Mamy blisko 2 mln uchodźców z Ukrainy. Co z nimi zrobić po zakończeniu konfliktu?


Znaczna część Ukraińców "wtopiła się" w polskie społeczeństwo. Podjęli pracę, pozakładali firmy, często nabyli nieruchomości.Ich dzieci chodzą do polskich szkół  i systematycznie integrują się ze swymi rówieśnikami.

Owszem, jest sporo zdarzeń ekscesywnych wynikających z niedostosowania cywilizacyjnego (często określanego jako różnica kulturowa). Takie zdarzenia należy surowo zwalczać i obecne władze, chowając informację  "pod dywan" o tych zdarzeniach, działają na szkodę Polski i Polaków.

W sumie, nawet przy niechęci do Ukraińców, nie można zaprzeczyć, że stają się pozytywnym elementem polskiego społeczeństwa z  dużą szansą na integrację. Takie rokowania są chyba oczywiste.

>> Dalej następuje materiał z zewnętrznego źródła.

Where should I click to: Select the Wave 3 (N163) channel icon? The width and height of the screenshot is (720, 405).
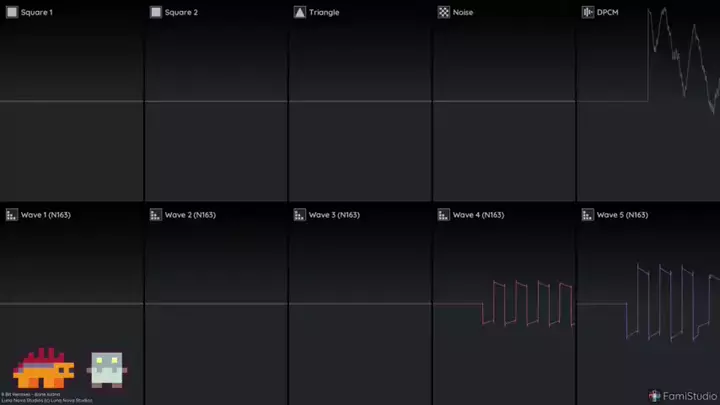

I mamy opozycję, która nic Polsce nie przynosi, wykorzystuje zasoby i jeszcze negatywnie nastawia cały Zachód do Polski. Można powiedzieć, że jest ewidentnym wrogiem Polski i polskości i to bez szans na zmianę postawy, a raczej dąży do zaostrzenia relacji.

Można się pokusić o sformułowanie sugestii odnośnie sytuacji po zakończeniu konfliktu na Ukrainie. Otóż trzeba zrobić pewnego rodzaju wymianę: pozostawić uchodźców ukraińskich w Polsce, gdyż to wydaje się korzystne dla relacji społecznych, a w zamian na Ukrainę wysłać opozycję. Będą mieli szanse na zbudowanie tam społeczeństwa na miarę swoich marzeń. Bo obecnie Ukraina pustoszeje i można tam wykazać się inwencją w tworzeniu idealnego społeczeństwa.

Sytuacja - wręcz wymarzona dla opozycji.

Jedyna trudność z określeniem, kto miałby wyjechać. Zwykle ci najwięksi antypolacy w takich sytuacjach nie chcą ujawniać swych preferencji, a przeciwnie udają Prawdziwych Polaków. Dlaczego?